Department of Laboratory Medicine, Karolinska Institute, Stockholm, Sweden.
Front Immunol. 2021 May 12;12:633586. doi: 10.3389/fimmu.2021.633586. eCollection 2021.
Myeloid cell interactions with cells of the adaptive immune system are an essential aspect of immunity. A key aspect of that interrelationship is its modulation by the microenvironment. Oxygen is known to influence myelosuppression of T cell activation in part the Hypoxia inducible (HIF) transcription factors. A number of drugs that act on the HIF pathway are currently in clinical use and it is important to evaluate how they act on immune cell function as part of a better understanding of how they will influence patient outcomes. We show here that increased activation of the HIF pathway, either through deletion of the negative regulator of HIF, the von Hippel-Lindau (VHL) gene, in myeloid cells, or through pharmacological inhibitors of VHL-mediated degradation of HIF, potently suppresses T cell proliferation in myeloid cell/T cell culture. These data demonstrate that both pharmacological and genetic activation of HIF in myeloid cells can suppress adaptive cell immune response.

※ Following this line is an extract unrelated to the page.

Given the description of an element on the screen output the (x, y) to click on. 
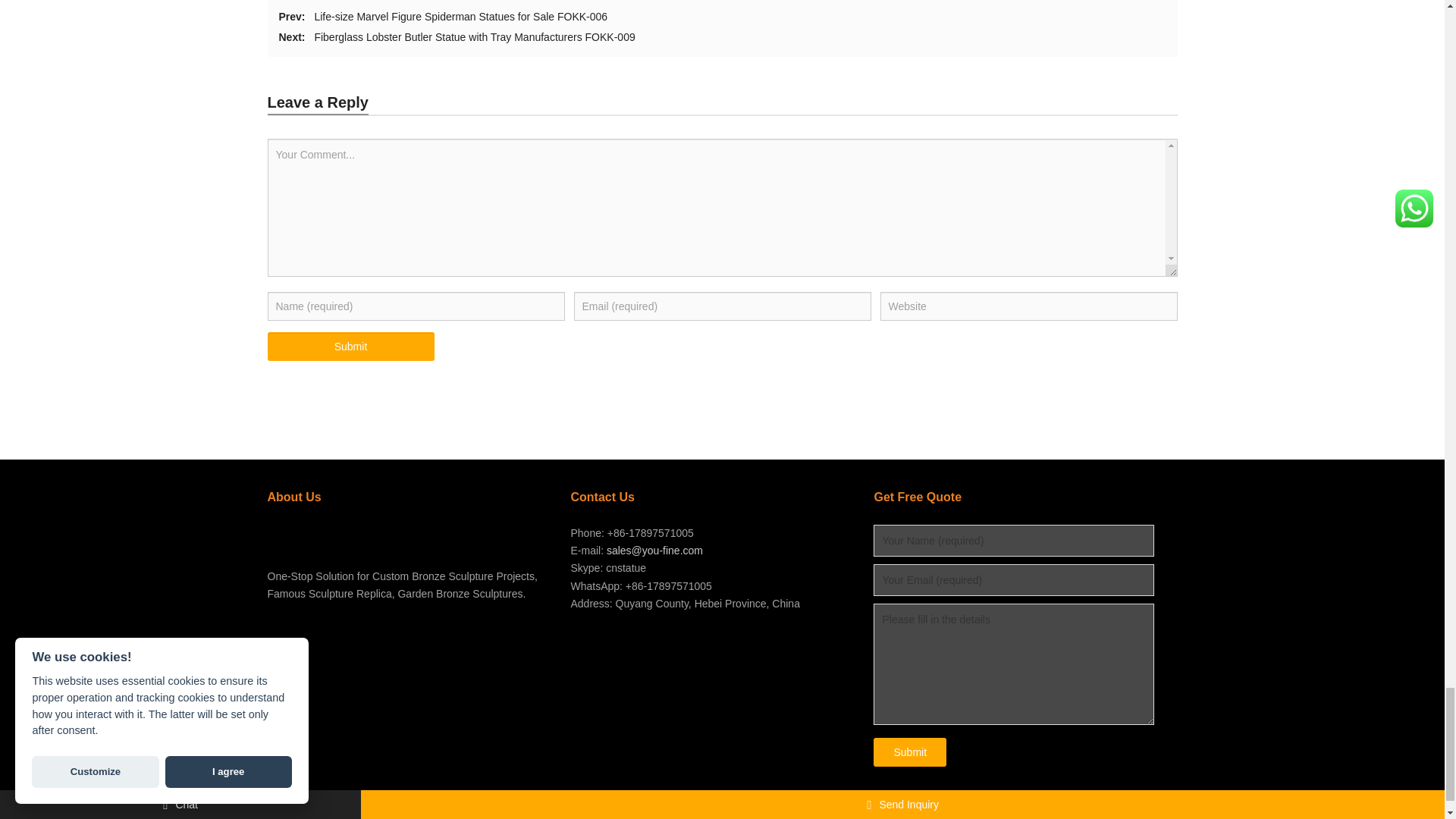
Submit (349, 346)
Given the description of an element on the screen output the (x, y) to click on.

髓系细胞与适应性免疫系统细胞的相互作用是免疫的一个重要方面。这种相互关系的一个关键方面是其受微环境的调节。众所周知,氧气会影响 T 细胞激活的骨髓抑制,部分原因是缺氧诱导(HIF)转录因子。目前有许多作用于 HIF 途径的药物在临床应用中,评估它们如何作用于免疫细胞功能非常重要,这是更好地了解它们将如何影响患者结局的一部分。我们在这里表明,通过髓系细胞中 HIF 负调节剂 von Hippel-Lindau(VHL)基因的缺失,或通过 VHL 介导的 HIF 降解的药理学抑制剂,增加 HIF 途径的激活,强烈抑制髓系细胞/T 细胞培养中的 T 细胞增殖。这些数据表明,髓系细胞中 HIF 的药理学和遗传学激活均可抑制适应性细胞免疫反应。